Your answer should be the lines below from the one holding "Instruction: Switch to the 插入 ribbon tab" through the one holding "Click 其他文件 breadcrumb", copied exactly and with nothing else.

--- START ---

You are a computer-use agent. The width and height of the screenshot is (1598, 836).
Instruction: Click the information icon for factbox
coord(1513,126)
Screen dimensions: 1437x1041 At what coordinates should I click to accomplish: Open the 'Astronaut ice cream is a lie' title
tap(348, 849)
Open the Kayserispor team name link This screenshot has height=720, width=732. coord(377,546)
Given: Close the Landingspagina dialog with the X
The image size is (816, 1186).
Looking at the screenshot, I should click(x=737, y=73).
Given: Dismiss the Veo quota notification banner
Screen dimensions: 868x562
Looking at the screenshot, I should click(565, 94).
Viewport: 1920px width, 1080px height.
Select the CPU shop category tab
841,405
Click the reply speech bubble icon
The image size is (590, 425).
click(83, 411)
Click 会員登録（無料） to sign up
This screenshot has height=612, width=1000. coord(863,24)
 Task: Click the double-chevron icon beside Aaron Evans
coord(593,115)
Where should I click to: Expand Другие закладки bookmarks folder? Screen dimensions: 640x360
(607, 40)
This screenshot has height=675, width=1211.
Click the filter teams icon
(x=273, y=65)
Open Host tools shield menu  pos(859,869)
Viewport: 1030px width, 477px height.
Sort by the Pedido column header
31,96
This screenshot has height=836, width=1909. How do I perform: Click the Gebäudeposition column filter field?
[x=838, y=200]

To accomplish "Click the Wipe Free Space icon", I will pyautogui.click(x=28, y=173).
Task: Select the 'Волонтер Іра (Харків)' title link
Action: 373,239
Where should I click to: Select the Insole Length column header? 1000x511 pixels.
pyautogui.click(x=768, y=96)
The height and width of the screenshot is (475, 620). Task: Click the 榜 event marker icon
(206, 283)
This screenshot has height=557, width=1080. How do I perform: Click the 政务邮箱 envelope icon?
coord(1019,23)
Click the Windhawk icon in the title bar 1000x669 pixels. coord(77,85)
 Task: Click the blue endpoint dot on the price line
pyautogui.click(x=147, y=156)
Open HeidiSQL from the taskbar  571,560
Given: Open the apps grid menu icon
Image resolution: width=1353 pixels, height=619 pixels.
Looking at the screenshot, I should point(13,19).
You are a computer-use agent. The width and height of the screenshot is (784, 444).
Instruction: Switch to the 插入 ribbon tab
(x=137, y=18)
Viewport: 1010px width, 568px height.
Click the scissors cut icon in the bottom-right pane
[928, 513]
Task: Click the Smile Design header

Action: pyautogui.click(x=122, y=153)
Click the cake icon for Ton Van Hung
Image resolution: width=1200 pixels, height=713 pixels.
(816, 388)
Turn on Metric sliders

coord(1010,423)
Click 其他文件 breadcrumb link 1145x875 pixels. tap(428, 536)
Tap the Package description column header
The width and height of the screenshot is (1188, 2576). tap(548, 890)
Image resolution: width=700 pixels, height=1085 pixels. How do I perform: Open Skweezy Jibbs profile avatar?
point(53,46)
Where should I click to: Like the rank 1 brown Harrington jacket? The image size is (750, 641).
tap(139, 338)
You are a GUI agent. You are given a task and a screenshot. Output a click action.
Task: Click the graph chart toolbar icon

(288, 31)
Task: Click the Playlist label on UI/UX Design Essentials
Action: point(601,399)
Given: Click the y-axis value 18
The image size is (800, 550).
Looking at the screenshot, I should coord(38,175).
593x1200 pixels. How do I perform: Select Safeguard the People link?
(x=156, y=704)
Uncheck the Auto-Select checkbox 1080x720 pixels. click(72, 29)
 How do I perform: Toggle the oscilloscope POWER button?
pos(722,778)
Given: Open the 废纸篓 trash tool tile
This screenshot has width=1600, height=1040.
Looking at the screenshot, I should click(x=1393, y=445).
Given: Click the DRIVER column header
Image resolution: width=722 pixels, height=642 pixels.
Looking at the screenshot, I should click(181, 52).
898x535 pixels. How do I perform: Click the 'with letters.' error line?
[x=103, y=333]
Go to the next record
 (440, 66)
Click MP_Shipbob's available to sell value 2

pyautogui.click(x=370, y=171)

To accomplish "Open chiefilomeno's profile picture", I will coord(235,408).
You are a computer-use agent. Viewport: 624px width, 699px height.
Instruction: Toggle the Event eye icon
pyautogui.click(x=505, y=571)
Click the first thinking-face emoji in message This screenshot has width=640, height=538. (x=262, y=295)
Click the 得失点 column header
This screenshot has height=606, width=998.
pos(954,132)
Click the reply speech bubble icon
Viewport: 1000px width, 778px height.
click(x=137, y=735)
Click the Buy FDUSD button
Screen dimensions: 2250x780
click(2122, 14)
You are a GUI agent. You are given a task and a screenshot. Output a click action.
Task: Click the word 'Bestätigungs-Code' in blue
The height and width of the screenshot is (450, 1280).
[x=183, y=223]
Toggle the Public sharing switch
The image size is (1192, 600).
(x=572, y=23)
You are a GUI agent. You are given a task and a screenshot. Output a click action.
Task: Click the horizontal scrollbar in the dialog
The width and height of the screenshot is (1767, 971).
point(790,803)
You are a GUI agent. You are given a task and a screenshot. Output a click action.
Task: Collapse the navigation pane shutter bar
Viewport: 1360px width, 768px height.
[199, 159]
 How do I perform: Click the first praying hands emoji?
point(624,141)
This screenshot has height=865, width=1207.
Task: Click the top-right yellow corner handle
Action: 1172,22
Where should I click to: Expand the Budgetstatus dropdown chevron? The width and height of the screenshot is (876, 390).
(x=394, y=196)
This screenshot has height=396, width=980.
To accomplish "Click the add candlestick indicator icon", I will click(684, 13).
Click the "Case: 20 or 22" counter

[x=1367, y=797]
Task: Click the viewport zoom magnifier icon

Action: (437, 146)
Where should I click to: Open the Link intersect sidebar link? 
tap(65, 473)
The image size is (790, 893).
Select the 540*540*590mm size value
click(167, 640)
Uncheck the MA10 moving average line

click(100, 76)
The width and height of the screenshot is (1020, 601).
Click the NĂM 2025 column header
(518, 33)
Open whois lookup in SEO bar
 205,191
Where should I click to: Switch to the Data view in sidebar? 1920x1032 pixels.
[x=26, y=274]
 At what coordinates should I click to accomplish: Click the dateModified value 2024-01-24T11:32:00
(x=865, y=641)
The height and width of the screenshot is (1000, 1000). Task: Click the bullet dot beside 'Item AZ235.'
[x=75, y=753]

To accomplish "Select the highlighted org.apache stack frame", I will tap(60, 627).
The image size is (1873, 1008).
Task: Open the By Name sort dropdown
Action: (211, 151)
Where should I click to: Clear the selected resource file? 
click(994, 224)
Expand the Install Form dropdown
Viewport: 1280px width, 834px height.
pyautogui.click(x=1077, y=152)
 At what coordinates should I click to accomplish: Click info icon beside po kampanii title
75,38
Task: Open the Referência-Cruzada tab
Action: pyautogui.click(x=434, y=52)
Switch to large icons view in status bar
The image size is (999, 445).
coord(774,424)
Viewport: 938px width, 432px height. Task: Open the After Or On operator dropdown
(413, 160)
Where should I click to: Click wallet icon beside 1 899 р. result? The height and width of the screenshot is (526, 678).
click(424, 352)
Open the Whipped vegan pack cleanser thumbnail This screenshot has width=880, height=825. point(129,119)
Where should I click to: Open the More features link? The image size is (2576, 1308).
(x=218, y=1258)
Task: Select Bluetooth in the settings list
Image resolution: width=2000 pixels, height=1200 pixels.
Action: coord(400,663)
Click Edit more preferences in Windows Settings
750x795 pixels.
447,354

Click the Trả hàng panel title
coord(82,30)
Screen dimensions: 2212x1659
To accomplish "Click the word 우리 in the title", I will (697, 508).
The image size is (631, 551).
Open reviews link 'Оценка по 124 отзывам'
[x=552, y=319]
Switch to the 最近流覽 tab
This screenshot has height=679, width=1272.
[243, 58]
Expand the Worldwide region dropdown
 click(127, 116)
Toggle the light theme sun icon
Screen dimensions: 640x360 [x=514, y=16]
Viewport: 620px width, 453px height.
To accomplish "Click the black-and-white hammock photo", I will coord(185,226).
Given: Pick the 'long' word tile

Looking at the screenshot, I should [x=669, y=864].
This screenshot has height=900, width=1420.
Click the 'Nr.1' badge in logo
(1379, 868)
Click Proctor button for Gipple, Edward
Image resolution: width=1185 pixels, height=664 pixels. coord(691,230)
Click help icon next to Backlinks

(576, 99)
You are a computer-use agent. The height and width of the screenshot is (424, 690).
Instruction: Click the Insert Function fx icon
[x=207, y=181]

--- END ---

REPLY -
Instruction: Switch to the 插入 ribbon tab
(x=137, y=18)
Viewport: 1010px width, 568px height.
Click the scissors cut icon in the bottom-right pane
[928, 513]
Task: Click the Smile Design header

Action: pyautogui.click(x=122, y=153)
Click the cake icon for Ton Van Hung
Image resolution: width=1200 pixels, height=713 pixels.
(816, 388)
Turn on Metric sliders

coord(1010,423)
Click 其他文件 breadcrumb link 1145x875 pixels. tap(428, 536)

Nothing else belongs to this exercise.